Pretty, pretty Mir asked me some questions about magnet schools, so I thought I'd just address them in a full-out post. When I look back at what I went through this year in terms of research, school visits, sweat, and tears, it definitely seems post-worthy. Also, it might help other parents in Chicago, because it is frickin' CONFUSING!!
The whole process starts the year before your child starts kindergarten (some parents start their research earlier, but, we weren't here, and in retrospect, I just don't see the point). During the fall, you'll need to start making a list of schools that you are potentially interested in, and then you'll need to try to visit as many of these as you can. The visits generally take place during open houses, which last about two hours. This is a big hassle for both working and non-working parents. If you are working, this is a lot of time away from your job. If you are not working, this is a huge babysitting expense. I didn't visit all of the schools we applied to - there just wasn't enough time, and we applied to almost 20 schools.
Yes, you read that correctly. We applied to 20 public schools. In Chicago, any child can automatically go to his or her neighborhood school, and if your neighborhood school is a good one, then you can just ignore the rest of this post. We don't care for our neighborhood school. (At the open house, the principal ignored us - bad sign.) You can also apply to other neighborhood schools, because if they don't have enough kids in the neighborhood, they accept other children via lottery.

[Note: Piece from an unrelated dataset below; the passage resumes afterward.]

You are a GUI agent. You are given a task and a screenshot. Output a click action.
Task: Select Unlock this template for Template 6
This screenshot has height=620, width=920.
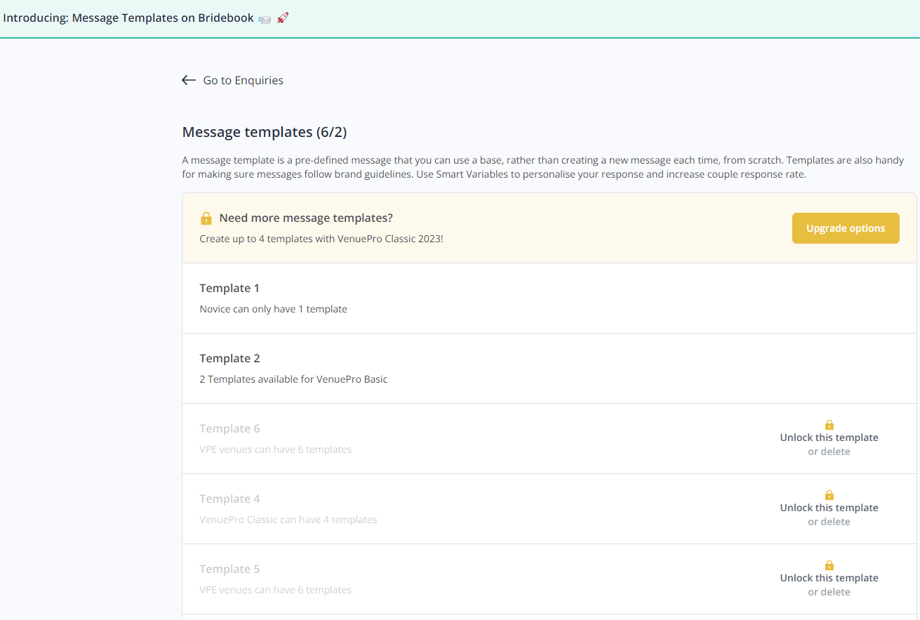coord(829,438)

Some of these neighborhood schools have specialties (they are called magnet clusters, but that's really confusing). So, our neighborhood school is actually a fine arts magnet cluster school. Others are math and science, or literature and writing, etc.
There are also gifted and classical schools. Gifted schools are for the kids who are truly gifted - they learn differently. Classical schools are for children who are advanced in their learning - they are reading and writing at a level above their age group. For these, your children need to be tested. We tested Dylan for both, and although she did very well, she didn't get into either, primarily because we are white. In Chicago, they still operate many of their schools on a racial quota system. They accept 1/3 majority (white kids), and 2/3 minorities. I have a big problem with this system (I'd prefer they do outreach to people who don't have the time, money or wherewithal to navigate this insane system), but it's still here, at least for now, so it doesn't matter what I think.
Finally, there are magnet schools. These schools all have a focus (arts, language, Montessori, math/science, etc.), and they take children from all over the city. They also operate on the quota system.
We applied to a slew of different types of schools, and Dylan only got into a few. We didn't apply to any private schools. First, I don't want to pay for it. Second, I knew that if we didn't get into any of the schools we wanted, we could just move into one of the neighborhoods with a great school (we are renting). One of the schools she DID get into was a Fine Arts Magnet.
Mir asked, "You're supposed to pick an area of interest for your 5-year-old that's going to work for them until their teens? What happens if her interests change?"
My answer is, it doesn't really matter. I happen to be pretty sure that Dylan will always enjoy some aspect of the arts (it's really broad. they have art, drama, music and dance). Also, it's all based in academics. So, yes, they learn how to dance, but they also do reports on famous dancers, and learn about dance styles, etc. It's very cool. But, irrespective of all this, I had no way of guaranteeing that she'd get into an arts school. It was complete and utter luck. 700 students applied for this school's kindergarten slots. They had 43 available. And only 1/3 of those slots were for white kids. TOTAL LUCK.
So, that is the story of Chicago Public Schools. If you live here and want more information, feel free to email. My friend and I have an Excel spreadsheet, a Word document, and a whole bunch of anecdotal stories to share. It's been quite a journey. And, as alluded to in my title, it has made me not want to ever leave Chicago. I can NOT let all of that time go to waste.